__Assigned task__
Give back each line of the data exactly as it reads, minus the pictures.
________
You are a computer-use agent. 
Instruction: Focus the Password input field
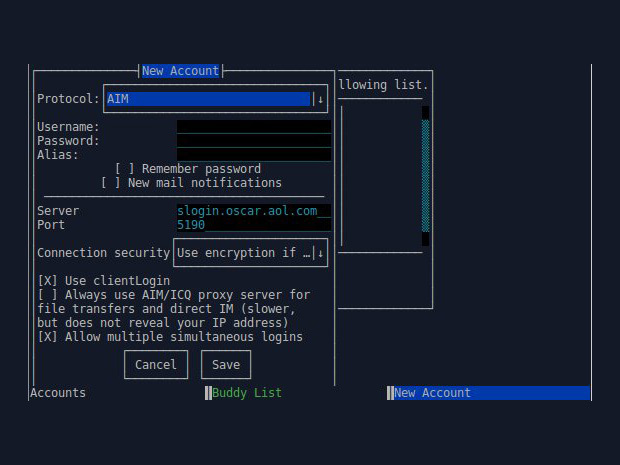click(254, 141)
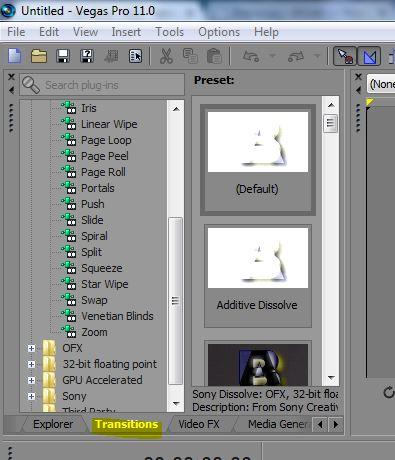395x460 pixels.
Task: Click the Cut scissors icon
Action: point(166,56)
________
__Result of the task__
You are a computer-use agent. 
Instruction: Focus the Password input field
click(254, 141)
395x460 pixels.
Task: Click the Cut scissors icon
Action: point(166,56)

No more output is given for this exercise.